Remove oven from heat, remove lid, leave the foil on, and let stand to cool for
15 minutes.

During this wait time, mix the chopped onions, diced tomato's, cilantro, salt and
pepper. Toss mixture in its own container and drain any liquid.

After the 15 minute cooling period and just before serving pull the foil off. Spread
the sour cream on top of the casserole. Next spread the Onion-Tomato-Cilantro
mixture on top of the sour cream. Spread the chopped lettuce on the tomato
mixture. Finally sprinkle the remaining shredded cheese over the lettuce.
Dig in.  (Serve with Corn Chips and Homemade Salsa)
Serves 8-12


In your home oven use a glass dish 7x11x2 cover with foil and bake 350 for 35-45 minutes.

Thursday, August 22, 2013

RECIPE: CHICAGO DEEP DISH PIZZA (Baked in a Cast Iron Skillet)

Photo and recipe by: Paul Pizzano


Home Made Chicago Deep Dish Pan Pizza

Fix'ins

1lbs sweet or hot Italian sausages

2lbs 80% lean ground beef

Image and Recipe Compliments of Paul Pizzano
4 package pop and fresh home style biscuits

1lbs grated mozzarella cheese

28 oz tomato puree

2 tsp granulated garlic

2 tsp granulated onion

2 tsp ground oregano

½ cup water

1 tbsp corn or peanut oil

1 medium onion

1 15” Lodge frying pan



Directions

            Place ½ cup of water in a medium sauce pan on a low flame. Add the Granulated garlic, onion and ground oregano. Let this simmer in an open pan until the water is all but evaporated leaving a liquid paste. Add the tomato puree and simmer on low for the time it takes to prepare the meat and crust.

            Brown you sausage in a 10” cast iron frying pan, the slice them in half length wise and again into thin half round discs. Set them aside.

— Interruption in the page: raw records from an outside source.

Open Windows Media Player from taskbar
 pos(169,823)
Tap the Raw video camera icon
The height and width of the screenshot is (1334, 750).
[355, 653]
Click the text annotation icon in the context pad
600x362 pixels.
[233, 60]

            Brown you ground beef in a 10” cast iron frying pan. While the meet is brown dice your onion into 1/8” or smaller pieces with a good chefs knife, do not use a food processor. Once the beef is browned pull it to the side of the frying pan and drain the fat to one side. Cook your onion in the fat on a low flame or with the remaining heat in the pan until they are soft and change color. Mix the onion and ground beef together and set aside

            Place the oil in the 15” frying pan and spread it evenly all over the inside of the pan with a paper towel or napkin. Divide each biscuit in half and press into the pan creating the crust, press them flat and overlap them. The crust should cover the pan all the way up the sides.

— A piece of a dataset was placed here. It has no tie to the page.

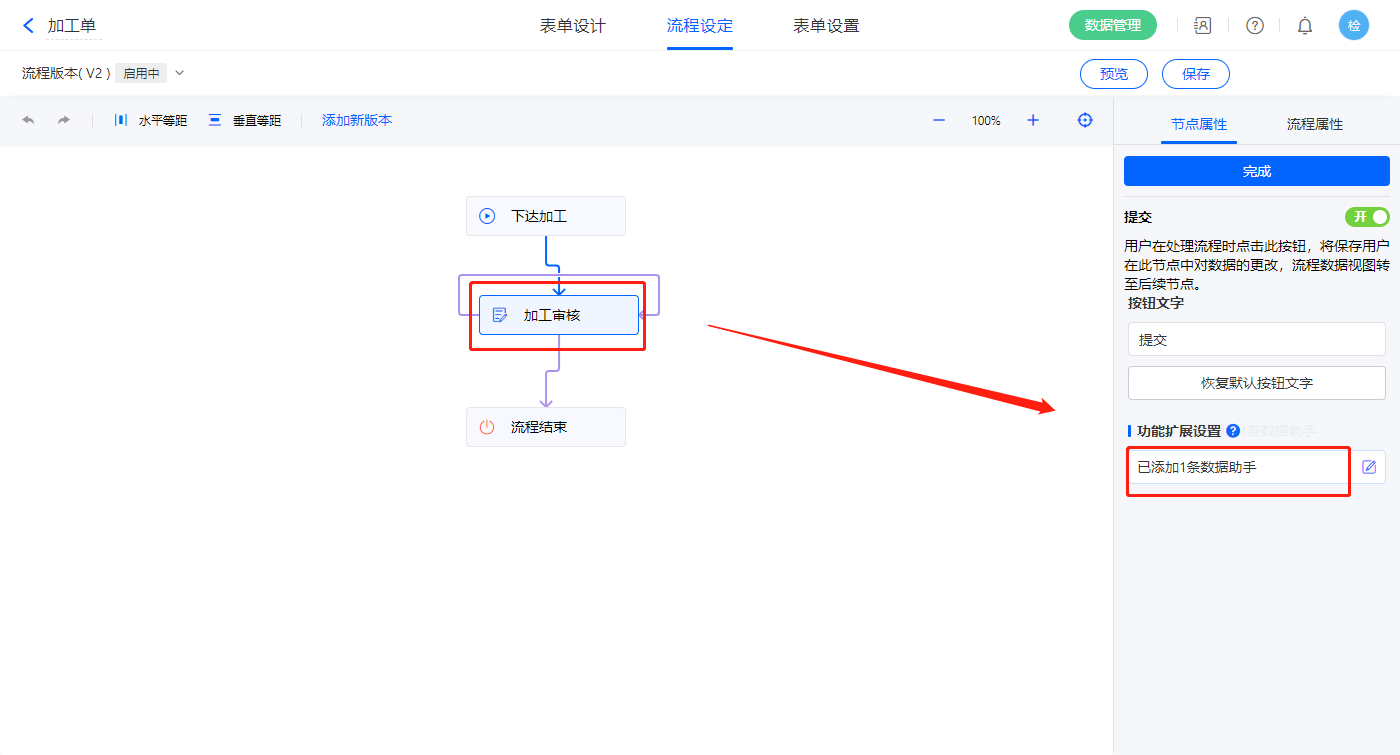Click the 添加新版本 link
This screenshot has height=755, width=1400.
(357, 120)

            Place the ground beef in the pan and spread it evenly across the bottom of the pan and cover it with ½ of the sauce then 1/3 of the grated Mozzarella cheese.

            Place the sausage on top of the cheese and cover them wit the remaining sauce then the remaining cheese.

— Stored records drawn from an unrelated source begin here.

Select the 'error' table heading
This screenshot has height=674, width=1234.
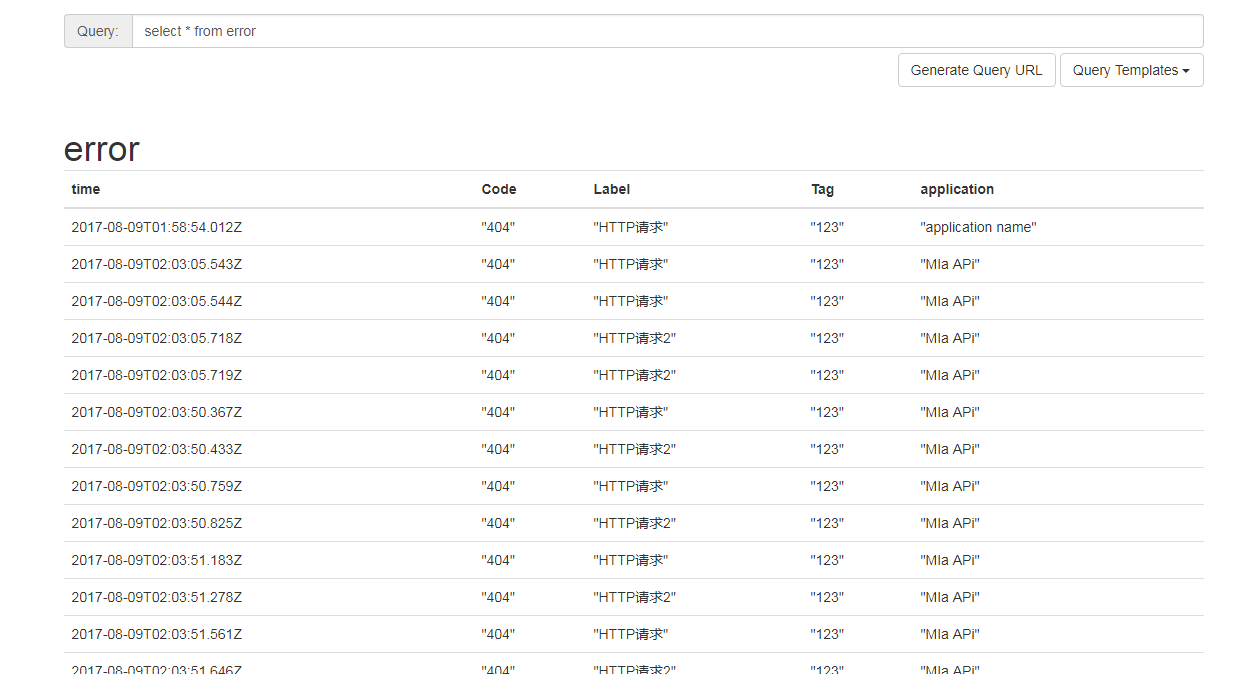point(100,150)
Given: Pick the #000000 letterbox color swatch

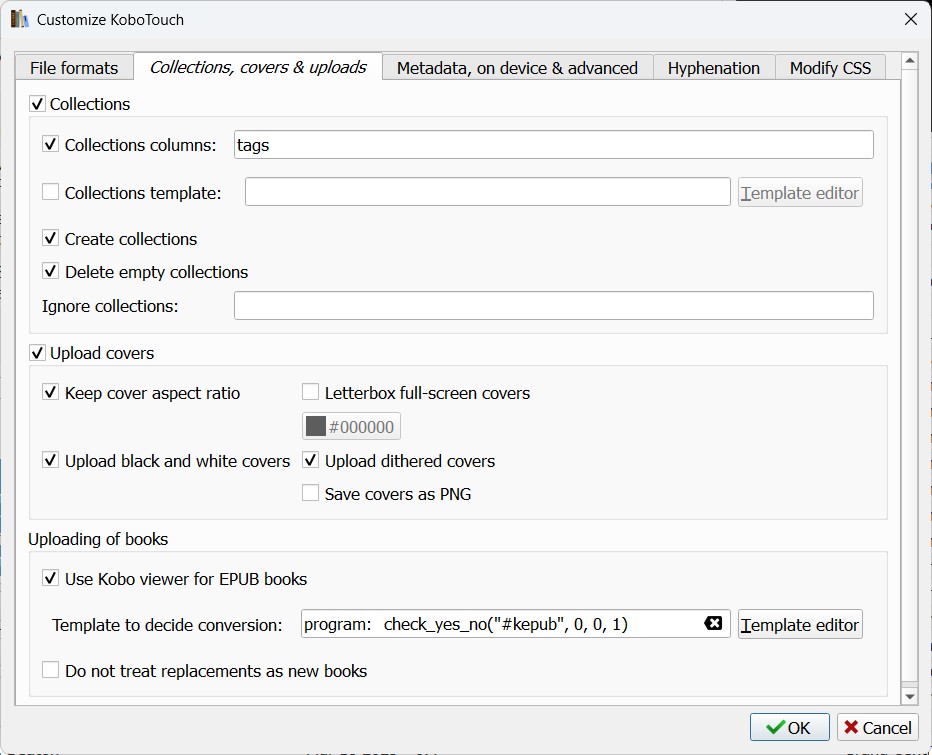Looking at the screenshot, I should pos(351,427).
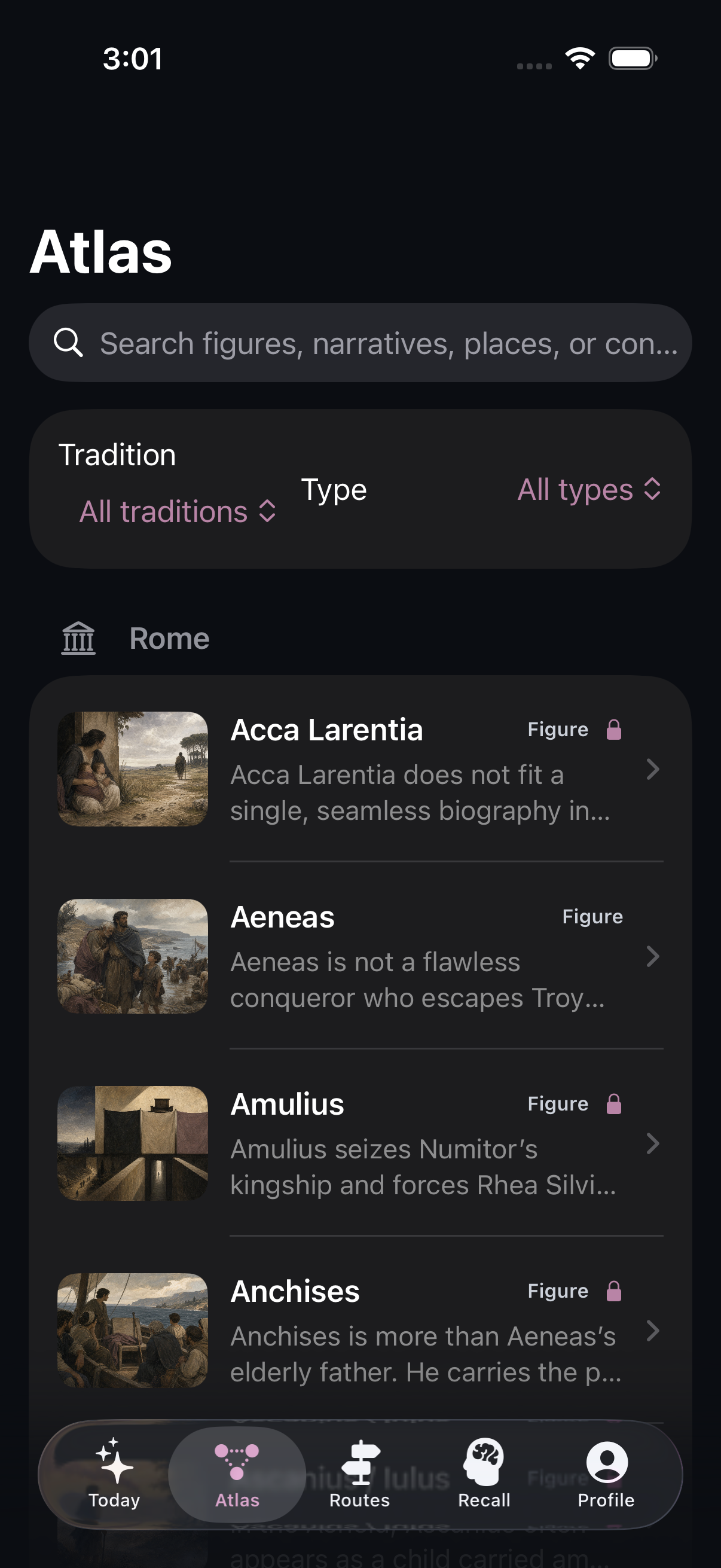Open the All traditions dropdown
Image resolution: width=721 pixels, height=1568 pixels.
(x=178, y=511)
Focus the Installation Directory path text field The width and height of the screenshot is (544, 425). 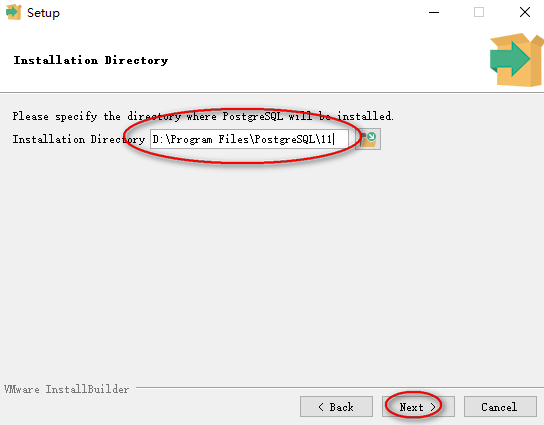point(249,139)
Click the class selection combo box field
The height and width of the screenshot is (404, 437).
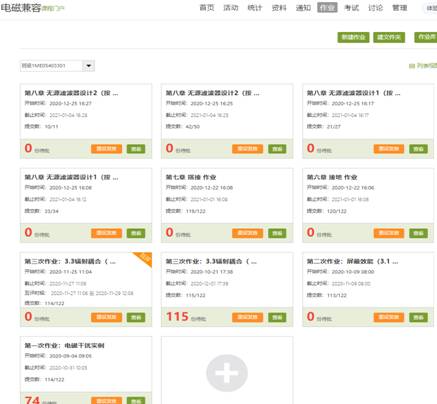pos(57,66)
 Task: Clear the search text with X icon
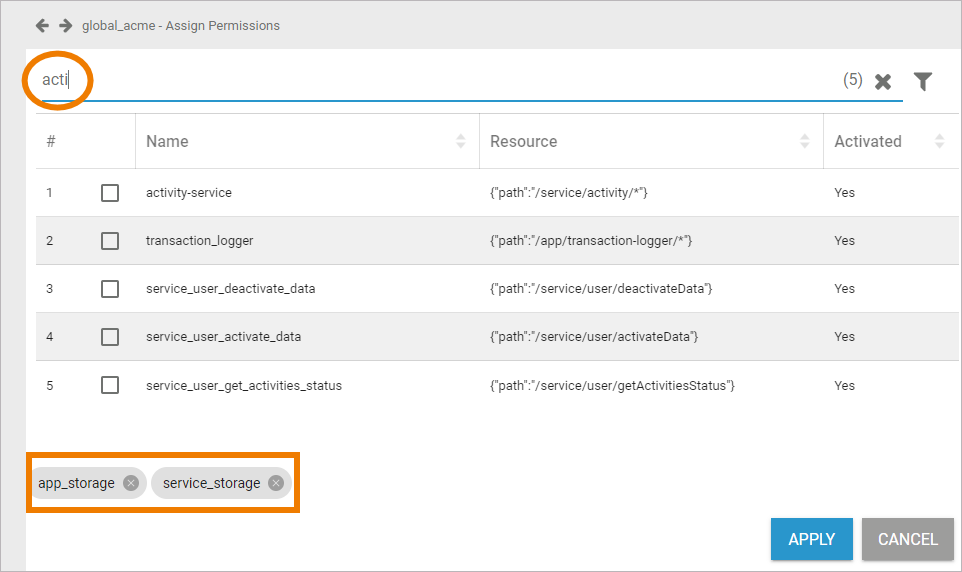883,82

            Bake in a preheated oven at 400-450, depending on your oven, for 20 minutes or until the cheese is melted and golden brown. Remove from the oven and let it rest for 5-10 minutes before serving.

RECIPE: CAST IRON SKILLET PIZZA BREAKFAST



Cast Iron Skillet Pizza Breakfast
Use well seasoned, 6 inch, greased, and pre-warmed cast iron skillets.  A great way to use up leftovers. (Make a 6 inch pizza for each person)

Ingredients
Homemade Pizza or Bread Dough
Olive Oil
Pizza sauce
Any Preferred cooked Breakfast toppings (Left over Home fries, Hash browns, crumbled bacon, diced ham, etc)
Shredded Mozzarella Cheese
1 raw egg per mini pizza
Salt and Pepper to taste


(Try our Bread Dough Recipe)
Flatten dough into warm greased skillet.  Brush olive oil on top of the flattened out dough.  Add sauce and toppings. 
Set aside in a warm place to raise for 15-30 minutes. Use Mozzarella to form a nest.  Slip the whole raw egg into the nest.  Salt and Pepper to preference.   (Makes a single 6 inch pizza for each person)

Preheat oven to 375°.  Once raised bake 12-20 minutes or until the egg becomes opaque on top.  If bottom appears to be browning  before the top is done, turn on broiler to finish off the top.  Just keep a close eye on them.

Variation.  Mix BBQ sauce 50/50 with pizza sauce.  Then use shredded or small chunks of cooked chicken,  chopped fresh basil leaves, Mozzarella cheese, egg, salt & pepper.  Options are endless.